§ **WHAT TO PRODUCE**
Output, without alteration, the first line of the entries and each line after it, stopping with the line that contains "Given: Switch to Mensaje mode".

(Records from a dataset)
BEGIN
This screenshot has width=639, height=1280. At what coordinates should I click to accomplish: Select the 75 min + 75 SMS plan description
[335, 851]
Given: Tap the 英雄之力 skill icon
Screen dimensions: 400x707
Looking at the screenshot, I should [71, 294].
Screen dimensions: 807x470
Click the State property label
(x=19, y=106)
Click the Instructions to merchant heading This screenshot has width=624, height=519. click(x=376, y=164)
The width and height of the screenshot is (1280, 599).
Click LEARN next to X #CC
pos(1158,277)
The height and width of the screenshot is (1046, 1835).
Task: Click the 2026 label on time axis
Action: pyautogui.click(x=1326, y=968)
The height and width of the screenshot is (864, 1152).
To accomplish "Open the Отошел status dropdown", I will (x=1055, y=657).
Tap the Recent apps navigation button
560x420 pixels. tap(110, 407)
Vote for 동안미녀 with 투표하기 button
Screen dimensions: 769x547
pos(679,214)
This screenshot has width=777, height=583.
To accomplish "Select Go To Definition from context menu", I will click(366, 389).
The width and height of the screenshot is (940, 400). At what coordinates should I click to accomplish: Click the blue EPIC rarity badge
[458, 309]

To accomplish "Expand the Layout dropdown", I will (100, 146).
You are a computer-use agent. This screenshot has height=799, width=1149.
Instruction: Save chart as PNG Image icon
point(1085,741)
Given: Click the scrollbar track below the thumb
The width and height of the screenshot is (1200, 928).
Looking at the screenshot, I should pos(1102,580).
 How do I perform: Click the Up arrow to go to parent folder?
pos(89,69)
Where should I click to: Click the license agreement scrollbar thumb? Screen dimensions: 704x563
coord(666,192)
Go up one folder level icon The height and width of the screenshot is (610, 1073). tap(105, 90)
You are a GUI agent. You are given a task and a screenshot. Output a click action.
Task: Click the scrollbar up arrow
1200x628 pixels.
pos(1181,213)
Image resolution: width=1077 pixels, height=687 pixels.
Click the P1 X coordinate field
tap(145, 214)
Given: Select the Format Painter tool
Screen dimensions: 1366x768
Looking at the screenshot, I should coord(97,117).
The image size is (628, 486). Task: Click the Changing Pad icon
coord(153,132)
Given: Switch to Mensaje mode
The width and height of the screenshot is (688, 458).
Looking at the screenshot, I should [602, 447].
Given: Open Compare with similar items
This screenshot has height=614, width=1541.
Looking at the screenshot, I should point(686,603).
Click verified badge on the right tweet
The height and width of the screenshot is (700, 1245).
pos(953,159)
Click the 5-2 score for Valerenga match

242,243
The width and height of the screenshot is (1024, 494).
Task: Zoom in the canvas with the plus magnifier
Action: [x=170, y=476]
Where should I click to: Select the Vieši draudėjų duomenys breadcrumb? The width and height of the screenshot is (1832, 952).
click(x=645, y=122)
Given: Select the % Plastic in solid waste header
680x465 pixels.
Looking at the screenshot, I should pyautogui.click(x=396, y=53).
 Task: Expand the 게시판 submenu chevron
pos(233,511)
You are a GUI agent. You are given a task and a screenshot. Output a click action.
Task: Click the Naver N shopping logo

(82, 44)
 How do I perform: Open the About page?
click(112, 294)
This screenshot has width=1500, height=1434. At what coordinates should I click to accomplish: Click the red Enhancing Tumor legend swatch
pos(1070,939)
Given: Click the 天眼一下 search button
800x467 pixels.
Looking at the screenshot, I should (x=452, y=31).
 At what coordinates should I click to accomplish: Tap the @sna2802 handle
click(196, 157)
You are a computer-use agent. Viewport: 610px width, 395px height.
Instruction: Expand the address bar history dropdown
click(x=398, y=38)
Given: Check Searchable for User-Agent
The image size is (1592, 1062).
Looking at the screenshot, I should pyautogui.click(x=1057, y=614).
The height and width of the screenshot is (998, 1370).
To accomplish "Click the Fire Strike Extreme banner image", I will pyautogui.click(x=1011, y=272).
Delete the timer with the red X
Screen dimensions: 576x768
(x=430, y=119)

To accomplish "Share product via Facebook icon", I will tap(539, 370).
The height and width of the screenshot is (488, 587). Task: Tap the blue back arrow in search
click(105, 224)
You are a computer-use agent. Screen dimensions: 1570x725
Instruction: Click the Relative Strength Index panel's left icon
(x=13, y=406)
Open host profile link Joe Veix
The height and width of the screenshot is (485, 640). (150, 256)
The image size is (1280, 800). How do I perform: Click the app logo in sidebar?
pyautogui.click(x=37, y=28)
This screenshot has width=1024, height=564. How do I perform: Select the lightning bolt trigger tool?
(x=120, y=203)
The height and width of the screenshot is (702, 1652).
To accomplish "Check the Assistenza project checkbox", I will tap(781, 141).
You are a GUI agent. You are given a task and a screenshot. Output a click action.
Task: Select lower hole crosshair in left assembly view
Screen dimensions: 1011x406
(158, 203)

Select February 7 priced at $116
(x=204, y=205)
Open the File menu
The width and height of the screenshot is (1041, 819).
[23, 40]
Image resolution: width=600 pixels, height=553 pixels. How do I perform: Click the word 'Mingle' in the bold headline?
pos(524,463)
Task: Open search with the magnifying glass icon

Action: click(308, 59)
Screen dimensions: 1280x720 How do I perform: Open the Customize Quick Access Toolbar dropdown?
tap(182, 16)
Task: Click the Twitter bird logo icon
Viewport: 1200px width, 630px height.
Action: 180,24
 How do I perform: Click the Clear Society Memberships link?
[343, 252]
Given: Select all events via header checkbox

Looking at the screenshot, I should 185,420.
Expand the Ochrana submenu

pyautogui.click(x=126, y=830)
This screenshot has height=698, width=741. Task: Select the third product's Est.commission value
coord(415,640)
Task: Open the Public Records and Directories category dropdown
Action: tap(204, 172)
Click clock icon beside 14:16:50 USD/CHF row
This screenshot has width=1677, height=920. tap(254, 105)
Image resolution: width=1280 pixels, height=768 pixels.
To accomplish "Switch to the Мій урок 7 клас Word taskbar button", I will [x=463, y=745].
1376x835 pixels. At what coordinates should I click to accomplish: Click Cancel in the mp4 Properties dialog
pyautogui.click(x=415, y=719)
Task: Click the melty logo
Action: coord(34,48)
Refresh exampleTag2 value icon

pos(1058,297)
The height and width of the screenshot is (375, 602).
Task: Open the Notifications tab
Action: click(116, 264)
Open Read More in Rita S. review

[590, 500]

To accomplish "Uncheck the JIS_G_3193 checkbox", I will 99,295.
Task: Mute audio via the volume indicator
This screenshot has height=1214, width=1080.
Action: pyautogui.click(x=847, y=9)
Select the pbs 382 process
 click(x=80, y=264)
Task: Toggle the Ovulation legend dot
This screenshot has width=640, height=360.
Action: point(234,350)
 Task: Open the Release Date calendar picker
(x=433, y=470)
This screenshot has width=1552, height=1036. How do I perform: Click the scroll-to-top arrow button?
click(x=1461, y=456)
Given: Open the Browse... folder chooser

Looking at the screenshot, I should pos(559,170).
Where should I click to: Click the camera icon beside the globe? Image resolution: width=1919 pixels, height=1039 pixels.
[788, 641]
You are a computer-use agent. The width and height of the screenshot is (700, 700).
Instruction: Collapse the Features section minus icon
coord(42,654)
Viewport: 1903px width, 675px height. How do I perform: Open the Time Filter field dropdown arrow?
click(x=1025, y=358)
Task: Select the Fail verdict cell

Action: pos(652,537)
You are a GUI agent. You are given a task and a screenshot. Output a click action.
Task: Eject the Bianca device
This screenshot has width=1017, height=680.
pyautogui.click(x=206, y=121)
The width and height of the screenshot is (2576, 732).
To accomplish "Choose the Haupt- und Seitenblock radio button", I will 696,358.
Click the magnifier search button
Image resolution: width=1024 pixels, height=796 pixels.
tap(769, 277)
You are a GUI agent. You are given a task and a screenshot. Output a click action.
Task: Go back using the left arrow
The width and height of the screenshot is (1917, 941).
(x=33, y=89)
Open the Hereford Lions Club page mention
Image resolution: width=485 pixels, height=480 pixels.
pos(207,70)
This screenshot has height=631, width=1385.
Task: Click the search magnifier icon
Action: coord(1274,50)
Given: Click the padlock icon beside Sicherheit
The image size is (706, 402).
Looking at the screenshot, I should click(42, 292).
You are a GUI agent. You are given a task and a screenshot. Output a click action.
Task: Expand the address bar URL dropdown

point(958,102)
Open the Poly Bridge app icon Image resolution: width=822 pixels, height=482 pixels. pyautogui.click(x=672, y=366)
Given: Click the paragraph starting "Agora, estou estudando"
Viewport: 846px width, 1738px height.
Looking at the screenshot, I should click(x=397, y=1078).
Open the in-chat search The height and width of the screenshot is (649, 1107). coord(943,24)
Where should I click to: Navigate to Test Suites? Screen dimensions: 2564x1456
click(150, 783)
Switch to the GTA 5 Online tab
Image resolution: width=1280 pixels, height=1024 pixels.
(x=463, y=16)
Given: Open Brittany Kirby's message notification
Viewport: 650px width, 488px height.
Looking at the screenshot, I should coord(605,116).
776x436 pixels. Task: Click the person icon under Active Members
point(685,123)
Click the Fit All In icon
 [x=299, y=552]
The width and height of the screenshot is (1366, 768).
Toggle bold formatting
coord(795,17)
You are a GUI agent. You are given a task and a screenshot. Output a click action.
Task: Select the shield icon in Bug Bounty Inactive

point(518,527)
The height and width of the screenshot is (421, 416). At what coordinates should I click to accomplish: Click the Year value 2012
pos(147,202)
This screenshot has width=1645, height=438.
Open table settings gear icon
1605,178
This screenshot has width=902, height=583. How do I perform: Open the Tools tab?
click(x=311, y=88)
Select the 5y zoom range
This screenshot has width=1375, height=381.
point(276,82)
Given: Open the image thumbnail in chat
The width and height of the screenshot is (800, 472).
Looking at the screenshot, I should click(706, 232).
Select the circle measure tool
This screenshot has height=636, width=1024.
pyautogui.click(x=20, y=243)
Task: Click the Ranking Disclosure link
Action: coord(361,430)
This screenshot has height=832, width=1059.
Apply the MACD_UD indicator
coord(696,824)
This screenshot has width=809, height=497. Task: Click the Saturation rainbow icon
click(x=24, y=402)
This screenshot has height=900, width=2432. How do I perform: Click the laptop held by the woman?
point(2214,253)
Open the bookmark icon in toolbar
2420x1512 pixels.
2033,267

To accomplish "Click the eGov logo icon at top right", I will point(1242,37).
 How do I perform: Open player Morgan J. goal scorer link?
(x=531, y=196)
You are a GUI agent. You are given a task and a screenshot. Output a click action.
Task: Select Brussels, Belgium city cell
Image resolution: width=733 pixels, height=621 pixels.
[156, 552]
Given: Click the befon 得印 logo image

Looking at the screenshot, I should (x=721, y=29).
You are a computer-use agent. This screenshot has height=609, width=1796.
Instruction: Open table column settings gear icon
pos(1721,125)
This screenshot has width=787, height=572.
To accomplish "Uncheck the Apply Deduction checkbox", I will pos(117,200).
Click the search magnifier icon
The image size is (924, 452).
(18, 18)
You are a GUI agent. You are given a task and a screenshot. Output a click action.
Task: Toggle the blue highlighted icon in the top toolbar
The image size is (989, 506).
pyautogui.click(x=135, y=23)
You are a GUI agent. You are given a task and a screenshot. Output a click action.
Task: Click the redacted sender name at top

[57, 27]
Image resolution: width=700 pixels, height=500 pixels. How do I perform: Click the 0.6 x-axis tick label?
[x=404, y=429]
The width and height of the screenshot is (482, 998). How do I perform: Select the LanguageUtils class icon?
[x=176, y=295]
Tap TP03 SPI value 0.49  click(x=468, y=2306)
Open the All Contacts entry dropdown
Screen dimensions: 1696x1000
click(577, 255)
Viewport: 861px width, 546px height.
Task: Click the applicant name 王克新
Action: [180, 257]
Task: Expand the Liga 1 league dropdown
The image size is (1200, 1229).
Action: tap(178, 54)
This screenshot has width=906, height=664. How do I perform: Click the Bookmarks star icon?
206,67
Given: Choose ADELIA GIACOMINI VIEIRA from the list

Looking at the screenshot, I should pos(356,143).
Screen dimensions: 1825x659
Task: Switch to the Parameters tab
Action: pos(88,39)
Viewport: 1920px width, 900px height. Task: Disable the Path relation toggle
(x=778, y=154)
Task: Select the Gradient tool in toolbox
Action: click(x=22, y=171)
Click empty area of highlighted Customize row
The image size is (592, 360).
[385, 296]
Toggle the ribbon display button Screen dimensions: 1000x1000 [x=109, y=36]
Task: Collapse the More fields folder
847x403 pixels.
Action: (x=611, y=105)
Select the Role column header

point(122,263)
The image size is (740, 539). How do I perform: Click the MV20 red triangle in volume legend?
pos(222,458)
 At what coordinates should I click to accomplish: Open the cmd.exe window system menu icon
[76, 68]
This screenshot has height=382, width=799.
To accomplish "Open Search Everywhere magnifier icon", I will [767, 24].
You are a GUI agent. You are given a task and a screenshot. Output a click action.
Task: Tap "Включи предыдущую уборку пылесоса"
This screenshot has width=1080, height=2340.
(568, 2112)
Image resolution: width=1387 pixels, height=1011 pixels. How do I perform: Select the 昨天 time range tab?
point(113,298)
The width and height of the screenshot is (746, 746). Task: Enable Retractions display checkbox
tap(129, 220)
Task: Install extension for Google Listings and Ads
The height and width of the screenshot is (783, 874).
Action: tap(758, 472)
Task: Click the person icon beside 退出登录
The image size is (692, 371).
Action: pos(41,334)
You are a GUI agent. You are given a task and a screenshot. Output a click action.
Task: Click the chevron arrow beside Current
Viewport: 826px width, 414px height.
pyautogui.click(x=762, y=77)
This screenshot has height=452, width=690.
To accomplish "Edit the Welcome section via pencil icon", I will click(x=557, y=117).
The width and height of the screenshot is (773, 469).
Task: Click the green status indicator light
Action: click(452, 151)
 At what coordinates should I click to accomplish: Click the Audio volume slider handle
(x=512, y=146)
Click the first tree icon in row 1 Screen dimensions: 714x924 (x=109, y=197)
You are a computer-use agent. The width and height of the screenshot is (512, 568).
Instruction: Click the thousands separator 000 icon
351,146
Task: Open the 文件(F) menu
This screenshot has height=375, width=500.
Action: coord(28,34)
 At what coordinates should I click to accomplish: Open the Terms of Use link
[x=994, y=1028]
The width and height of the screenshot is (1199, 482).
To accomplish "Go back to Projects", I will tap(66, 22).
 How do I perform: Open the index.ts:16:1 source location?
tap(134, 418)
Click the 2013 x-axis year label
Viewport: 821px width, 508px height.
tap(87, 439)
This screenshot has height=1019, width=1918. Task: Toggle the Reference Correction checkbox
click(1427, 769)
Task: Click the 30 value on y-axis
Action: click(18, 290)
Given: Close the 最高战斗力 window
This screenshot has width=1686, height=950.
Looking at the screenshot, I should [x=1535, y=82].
END
§ **EXERCISE RESULT**
This screenshot has width=639, height=1280. At what coordinates should I click to accomplish: Select the 75 min + 75 SMS plan description
[335, 851]
Given: Tap the 英雄之力 skill icon
Screen dimensions: 400x707
Looking at the screenshot, I should [71, 294].
Screen dimensions: 807x470
Click the State property label
(x=19, y=106)
Click the Instructions to merchant heading This screenshot has width=624, height=519. click(x=376, y=164)
The width and height of the screenshot is (1280, 599).
Click LEARN next to X #CC
pos(1158,277)
The height and width of the screenshot is (1046, 1835).
Task: Click the 2026 label on time axis
Action: pyautogui.click(x=1326, y=968)
The height and width of the screenshot is (864, 1152).
To accomplish "Open the Отошел status dropdown", I will (x=1055, y=657).
Tap the Recent apps navigation button
560x420 pixels. tap(110, 407)
Vote for 동안미녀 with 투표하기 button
Screen dimensions: 769x547
pos(679,214)
This screenshot has width=777, height=583.
To accomplish "Select Go To Definition from context menu", I will click(366, 389).
The width and height of the screenshot is (940, 400). At what coordinates should I click to accomplish: Click the blue EPIC rarity badge
[458, 309]

To accomplish "Expand the Layout dropdown", I will (100, 146).
You are a computer-use agent. This screenshot has height=799, width=1149.
Instruction: Save chart as PNG Image icon
point(1085,741)
Given: Click the scrollbar track below the thumb
The width and height of the screenshot is (1200, 928).
Looking at the screenshot, I should pos(1102,580).
 How do I perform: Click the Up arrow to go to parent folder?
pos(89,69)
Where should I click to: Click the license agreement scrollbar thumb? Screen dimensions: 704x563
coord(666,192)
Go up one folder level icon The height and width of the screenshot is (610, 1073). tap(105, 90)
You are a GUI agent. You are given a task and a screenshot. Output a click action.
Task: Click the scrollbar up arrow
1200x628 pixels.
pos(1181,213)
Image resolution: width=1077 pixels, height=687 pixels.
Click the P1 X coordinate field
tap(145, 214)
Given: Select the Format Painter tool
Screen dimensions: 1366x768
Looking at the screenshot, I should coord(97,117).
The image size is (628, 486). Task: Click the Changing Pad icon
coord(153,132)
Given: Switch to Mensaje mode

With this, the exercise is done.